_Provided records_:
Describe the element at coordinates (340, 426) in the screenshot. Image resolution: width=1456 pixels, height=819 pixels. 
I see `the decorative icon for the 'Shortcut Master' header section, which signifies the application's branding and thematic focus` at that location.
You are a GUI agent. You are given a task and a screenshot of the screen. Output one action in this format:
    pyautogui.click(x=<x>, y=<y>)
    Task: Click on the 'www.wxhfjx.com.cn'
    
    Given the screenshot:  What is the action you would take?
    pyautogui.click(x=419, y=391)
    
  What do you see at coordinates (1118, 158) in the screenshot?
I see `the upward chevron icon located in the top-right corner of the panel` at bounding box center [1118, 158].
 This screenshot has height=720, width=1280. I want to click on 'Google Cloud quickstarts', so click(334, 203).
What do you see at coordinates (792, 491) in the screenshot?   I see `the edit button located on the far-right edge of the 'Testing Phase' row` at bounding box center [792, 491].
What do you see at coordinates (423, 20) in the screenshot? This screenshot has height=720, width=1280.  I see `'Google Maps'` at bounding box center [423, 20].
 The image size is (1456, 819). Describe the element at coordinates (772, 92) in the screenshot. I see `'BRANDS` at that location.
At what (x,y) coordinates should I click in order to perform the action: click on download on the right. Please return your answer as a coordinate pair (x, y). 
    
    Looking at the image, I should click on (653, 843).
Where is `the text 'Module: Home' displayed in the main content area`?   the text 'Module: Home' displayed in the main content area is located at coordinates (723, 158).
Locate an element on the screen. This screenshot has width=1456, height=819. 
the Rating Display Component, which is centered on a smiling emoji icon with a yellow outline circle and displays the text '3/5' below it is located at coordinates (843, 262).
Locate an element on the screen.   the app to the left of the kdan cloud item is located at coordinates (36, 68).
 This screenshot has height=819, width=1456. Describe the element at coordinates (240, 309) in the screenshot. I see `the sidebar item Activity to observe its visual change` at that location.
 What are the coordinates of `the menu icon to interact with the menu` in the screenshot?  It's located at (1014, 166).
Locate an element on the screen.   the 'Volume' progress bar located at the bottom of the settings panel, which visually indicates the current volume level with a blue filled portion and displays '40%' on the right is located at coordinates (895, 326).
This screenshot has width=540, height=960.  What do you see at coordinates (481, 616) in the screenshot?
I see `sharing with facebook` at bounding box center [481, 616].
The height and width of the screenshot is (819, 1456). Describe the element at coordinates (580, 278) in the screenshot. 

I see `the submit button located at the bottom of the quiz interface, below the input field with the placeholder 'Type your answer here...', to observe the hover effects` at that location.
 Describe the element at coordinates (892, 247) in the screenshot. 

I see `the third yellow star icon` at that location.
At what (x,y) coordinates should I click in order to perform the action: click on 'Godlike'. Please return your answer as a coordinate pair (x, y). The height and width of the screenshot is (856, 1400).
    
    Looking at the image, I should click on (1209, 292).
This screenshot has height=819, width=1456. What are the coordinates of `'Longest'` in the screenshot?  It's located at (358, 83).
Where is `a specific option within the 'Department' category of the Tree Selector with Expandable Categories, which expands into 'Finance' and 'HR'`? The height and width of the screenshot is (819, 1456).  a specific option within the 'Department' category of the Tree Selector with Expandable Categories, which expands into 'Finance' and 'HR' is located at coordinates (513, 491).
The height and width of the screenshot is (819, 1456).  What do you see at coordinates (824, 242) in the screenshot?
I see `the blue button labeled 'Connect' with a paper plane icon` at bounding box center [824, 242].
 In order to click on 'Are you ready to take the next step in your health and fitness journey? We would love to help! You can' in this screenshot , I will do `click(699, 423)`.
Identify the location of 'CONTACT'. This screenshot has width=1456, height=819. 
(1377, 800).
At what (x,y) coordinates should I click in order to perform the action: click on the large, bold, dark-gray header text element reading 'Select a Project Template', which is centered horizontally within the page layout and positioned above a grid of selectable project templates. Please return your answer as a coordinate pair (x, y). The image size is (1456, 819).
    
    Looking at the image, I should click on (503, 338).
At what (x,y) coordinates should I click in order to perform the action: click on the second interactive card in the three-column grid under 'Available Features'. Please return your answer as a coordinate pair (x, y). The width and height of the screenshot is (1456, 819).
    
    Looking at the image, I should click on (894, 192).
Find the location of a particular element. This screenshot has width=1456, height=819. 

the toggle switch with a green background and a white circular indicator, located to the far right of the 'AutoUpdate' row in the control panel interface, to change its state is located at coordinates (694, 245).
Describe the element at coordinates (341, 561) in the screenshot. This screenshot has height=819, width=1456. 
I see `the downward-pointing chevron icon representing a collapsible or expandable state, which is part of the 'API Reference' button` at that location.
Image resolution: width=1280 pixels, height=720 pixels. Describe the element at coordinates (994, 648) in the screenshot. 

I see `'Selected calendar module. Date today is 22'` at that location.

_Objective_: Extract every line of the listing that contains the string "text", matching case exactly.

_Output for this task_:
Where is `the text 'Module: Home' displayed in the main content area`?   the text 'Module: Home' displayed in the main content area is located at coordinates (723, 158).
the Rating Display Component, which is centered on a smiling emoji icon with a yellow outline circle and displays the text '3/5' below it is located at coordinates (843, 262).
At what (x,y) coordinates should I click in order to perform the action: click on the large, bold, dark-gray header text element reading 'Select a Project Template', which is centered horizontally within the page layout and positioned above a grid of selectable project templates. Please return your answer as a coordinate pair (x, y). The image size is (1456, 819).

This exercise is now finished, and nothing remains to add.